Une seule députée vous manque et le Parlement est dépeuplé…

Gouverner avec un seul député de majorité s’avère donc bien aussi casse-g…  que de gouverner avec des nationalistes. Ce n’est pourtant pas faute d’avoir été prévenu mais il est vrai que le MR n’a pas eu d’autre choix, il en paie aujourd’hui la facture.

Deux gouvernements bayent désormais aux corneilles, en attendant les scrutins du 26 mai. Comme la Chambre en décembre, le Parlement Wallon a suspendu ses travaux, le temps de trouver un nouveau mode de fonctionnement.

La proposition que l’on ne refuse pas

Quand le 19 juin 2017, Benoît Lutgen retire la prise des trois gouvernements à participation cdH, le Mouvement Réformateur est pris de court mais ne peut refuser le fauteuil de ministre-président wallon que le Bastognard lui offre sur un plateau d’argent. Déjà, à ce moment, Olivier Chastel n’est pas enthousiaste, mais cela ne se refuse pas.

L’opération ne réussit qu’à Namur et d’emblée elle s’avère à haut risque. Un siège de majorité, disait-on à l’été 2017, cela ouvre la porte à tous les chantages, à l’expression dangereuse des frustrations.

C’est exactement ce qui vient de se passer : une députée incolore pendant la législature, déçue de la place qu’on lui offre sur les futures listes électorales, fait faux bond. Et c’est toute une majorité qui chancelle, un gouvernement qui vacille, une région menacée d’immobilisme politique.

Et maintenant?

Le MR a fait des paris. Celle d’une alliance avec des nationalistes devenus essentiellement populistes et identitaires en cours de route. Cela a permis de former la coalition la plus à droite depuis la guerre mais aussi de donner un coup de barre libéral à la gestion du pays.

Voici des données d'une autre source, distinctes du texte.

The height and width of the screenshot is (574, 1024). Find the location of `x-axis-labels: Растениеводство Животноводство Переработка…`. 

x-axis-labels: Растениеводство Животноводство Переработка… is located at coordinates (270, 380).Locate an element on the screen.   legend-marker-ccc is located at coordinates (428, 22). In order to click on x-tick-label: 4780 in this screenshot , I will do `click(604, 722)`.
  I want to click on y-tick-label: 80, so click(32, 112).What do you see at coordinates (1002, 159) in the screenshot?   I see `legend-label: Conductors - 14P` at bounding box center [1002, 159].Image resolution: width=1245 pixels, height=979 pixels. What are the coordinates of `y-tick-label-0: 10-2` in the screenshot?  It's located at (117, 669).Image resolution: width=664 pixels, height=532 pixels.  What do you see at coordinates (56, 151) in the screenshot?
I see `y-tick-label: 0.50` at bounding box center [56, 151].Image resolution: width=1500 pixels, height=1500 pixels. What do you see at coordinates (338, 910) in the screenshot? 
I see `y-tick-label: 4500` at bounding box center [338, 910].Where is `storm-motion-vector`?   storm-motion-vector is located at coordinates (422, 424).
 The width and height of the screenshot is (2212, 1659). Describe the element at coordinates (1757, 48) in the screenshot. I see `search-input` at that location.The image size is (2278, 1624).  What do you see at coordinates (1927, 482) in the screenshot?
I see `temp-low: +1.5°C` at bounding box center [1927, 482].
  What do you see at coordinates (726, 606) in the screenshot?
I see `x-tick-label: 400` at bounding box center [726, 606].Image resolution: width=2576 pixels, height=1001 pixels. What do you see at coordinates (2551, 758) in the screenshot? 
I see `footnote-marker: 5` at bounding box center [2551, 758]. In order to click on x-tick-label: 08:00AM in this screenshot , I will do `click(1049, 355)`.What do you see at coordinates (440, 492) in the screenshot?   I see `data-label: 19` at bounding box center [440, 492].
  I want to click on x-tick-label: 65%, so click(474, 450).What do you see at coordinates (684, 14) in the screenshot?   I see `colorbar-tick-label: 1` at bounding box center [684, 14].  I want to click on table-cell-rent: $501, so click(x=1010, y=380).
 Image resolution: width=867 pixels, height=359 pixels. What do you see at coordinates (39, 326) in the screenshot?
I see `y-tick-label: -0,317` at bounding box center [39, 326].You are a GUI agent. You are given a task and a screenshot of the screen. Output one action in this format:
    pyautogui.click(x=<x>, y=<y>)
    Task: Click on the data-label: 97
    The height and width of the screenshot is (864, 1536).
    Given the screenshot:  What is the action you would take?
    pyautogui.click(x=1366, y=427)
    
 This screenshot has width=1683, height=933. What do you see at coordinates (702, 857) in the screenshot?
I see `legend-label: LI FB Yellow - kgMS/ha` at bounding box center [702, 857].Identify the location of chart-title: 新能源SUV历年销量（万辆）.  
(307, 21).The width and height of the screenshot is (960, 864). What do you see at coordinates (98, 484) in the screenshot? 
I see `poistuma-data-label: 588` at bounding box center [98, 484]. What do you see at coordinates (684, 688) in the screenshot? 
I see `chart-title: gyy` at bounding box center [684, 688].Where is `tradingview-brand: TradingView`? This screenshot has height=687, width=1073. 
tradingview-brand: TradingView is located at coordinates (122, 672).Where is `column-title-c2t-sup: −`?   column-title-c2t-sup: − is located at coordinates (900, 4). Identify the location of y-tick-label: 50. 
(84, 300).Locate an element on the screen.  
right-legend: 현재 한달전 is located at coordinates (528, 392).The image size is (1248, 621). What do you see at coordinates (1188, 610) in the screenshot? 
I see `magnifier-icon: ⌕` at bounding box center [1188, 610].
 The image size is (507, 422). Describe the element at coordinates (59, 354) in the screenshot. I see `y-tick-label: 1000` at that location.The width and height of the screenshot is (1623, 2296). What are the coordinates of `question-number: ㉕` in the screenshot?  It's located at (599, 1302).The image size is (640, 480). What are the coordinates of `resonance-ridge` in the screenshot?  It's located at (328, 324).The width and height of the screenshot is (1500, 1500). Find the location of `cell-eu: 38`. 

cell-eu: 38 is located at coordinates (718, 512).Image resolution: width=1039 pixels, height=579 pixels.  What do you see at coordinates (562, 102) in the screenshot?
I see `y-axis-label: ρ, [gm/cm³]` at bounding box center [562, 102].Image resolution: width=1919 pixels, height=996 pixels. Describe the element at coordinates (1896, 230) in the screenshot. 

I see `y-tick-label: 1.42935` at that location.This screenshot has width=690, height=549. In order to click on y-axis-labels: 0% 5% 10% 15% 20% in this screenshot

En acceptant de diriger un gouvernement ultra-minoritaire dans l’opinion publique censée lui apporter son suffrage, Charles Michel a pris un risque pour lui et les siens que l’on a pu déjà mesurer lors des élections communales et provinciales et qui sera à nouveau étalonné le 26 mai prochain. Charles Michel assume. Il est d’ailleurs désormais seul aux commandes de sa formation comme de ce qui reste de gouvernement fédéral.

Le gouvernement wallon allait de toute façon être en roue libre dans un peu plus de deux semaines, juste avant les vacances de Pâques prélude à la dernière ligne droite avant les élections. Il risque de devoir acter qu’une série de réformes, marqueurs de l’action du MR, ne pourront être mise en œuvre.

La campagne électorale sera simplement plus longue que prévu, avec tous les risques que cela comporte pour les principaux protagonistes.